**Instructions for the task:**
Copy all of the data below without altering a single line.

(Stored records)
--*--

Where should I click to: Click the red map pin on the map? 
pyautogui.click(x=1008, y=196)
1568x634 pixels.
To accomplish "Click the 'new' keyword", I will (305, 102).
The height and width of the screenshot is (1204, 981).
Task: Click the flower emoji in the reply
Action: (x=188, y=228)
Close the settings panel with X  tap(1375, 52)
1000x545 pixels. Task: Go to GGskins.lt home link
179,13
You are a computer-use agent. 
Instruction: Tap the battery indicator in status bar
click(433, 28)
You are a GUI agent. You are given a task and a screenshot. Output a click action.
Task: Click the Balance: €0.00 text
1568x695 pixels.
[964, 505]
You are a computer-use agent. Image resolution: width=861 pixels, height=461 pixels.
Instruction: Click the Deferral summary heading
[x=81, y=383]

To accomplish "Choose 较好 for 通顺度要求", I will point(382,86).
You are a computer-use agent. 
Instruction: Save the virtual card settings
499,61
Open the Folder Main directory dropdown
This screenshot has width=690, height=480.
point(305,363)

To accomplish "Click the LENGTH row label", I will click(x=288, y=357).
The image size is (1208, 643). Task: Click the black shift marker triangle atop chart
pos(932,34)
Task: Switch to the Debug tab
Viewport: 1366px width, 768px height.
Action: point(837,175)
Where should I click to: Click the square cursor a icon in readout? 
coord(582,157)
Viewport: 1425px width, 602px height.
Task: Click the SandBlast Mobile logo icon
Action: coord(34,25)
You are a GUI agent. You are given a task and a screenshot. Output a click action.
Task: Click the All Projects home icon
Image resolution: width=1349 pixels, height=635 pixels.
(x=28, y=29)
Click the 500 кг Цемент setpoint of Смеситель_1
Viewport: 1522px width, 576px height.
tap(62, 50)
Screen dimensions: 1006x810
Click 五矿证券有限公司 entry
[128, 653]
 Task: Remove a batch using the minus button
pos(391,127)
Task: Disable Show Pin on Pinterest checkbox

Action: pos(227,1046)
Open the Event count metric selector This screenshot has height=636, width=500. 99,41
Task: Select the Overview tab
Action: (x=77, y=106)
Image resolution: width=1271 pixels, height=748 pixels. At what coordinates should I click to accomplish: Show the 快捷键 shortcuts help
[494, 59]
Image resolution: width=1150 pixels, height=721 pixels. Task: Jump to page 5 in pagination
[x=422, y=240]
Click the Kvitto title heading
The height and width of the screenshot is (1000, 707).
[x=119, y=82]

--*--

**Response area:**
Where should I click to: Click the red map pin on the map? 
pyautogui.click(x=1008, y=196)
1568x634 pixels.
To accomplish "Click the 'new' keyword", I will (305, 102).
The height and width of the screenshot is (1204, 981).
Task: Click the flower emoji in the reply
Action: (x=188, y=228)
Close the settings panel with X  tap(1375, 52)
1000x545 pixels. Task: Go to GGskins.lt home link
179,13
You are a computer-use agent. 
Instruction: Tap the battery indicator in status bar
click(433, 28)
You are a GUI agent. You are given a task and a screenshot. Output a click action.
Task: Click the Balance: €0.00 text
1568x695 pixels.
[964, 505]
You are a computer-use agent. Image resolution: width=861 pixels, height=461 pixels.
Instruction: Click the Deferral summary heading
[x=81, y=383]

To accomplish "Choose 较好 for 通顺度要求", I will point(382,86).
You are a computer-use agent. 
Instruction: Save the virtual card settings
499,61
Open the Folder Main directory dropdown
This screenshot has width=690, height=480.
point(305,363)

To accomplish "Click the LENGTH row label", I will click(x=288, y=357).
The image size is (1208, 643). Task: Click the black shift marker triangle atop chart
pos(932,34)
Task: Switch to the Debug tab
Viewport: 1366px width, 768px height.
Action: point(837,175)
Where should I click to: Click the square cursor a icon in readout? 
coord(582,157)
Viewport: 1425px width, 602px height.
Task: Click the SandBlast Mobile logo icon
Action: coord(34,25)
You are a GUI agent. You are given a task and a screenshot. Output a click action.
Task: Click the All Projects home icon
Image resolution: width=1349 pixels, height=635 pixels.
(x=28, y=29)
Click the 500 кг Цемент setpoint of Смеситель_1
Viewport: 1522px width, 576px height.
tap(62, 50)
Screen dimensions: 1006x810
Click 五矿证券有限公司 entry
[128, 653]
 Task: Remove a batch using the minus button
pos(391,127)
Task: Disable Show Pin on Pinterest checkbox

Action: pos(227,1046)
Open the Event count metric selector This screenshot has height=636, width=500. 99,41
Task: Select the Overview tab
Action: (x=77, y=106)
Image resolution: width=1271 pixels, height=748 pixels. At what coordinates should I click to accomplish: Show the 快捷键 shortcuts help
[494, 59]
Image resolution: width=1150 pixels, height=721 pixels. Task: Jump to page 5 in pagination
[x=422, y=240]
Click the Kvitto title heading
The height and width of the screenshot is (1000, 707).
[x=119, y=82]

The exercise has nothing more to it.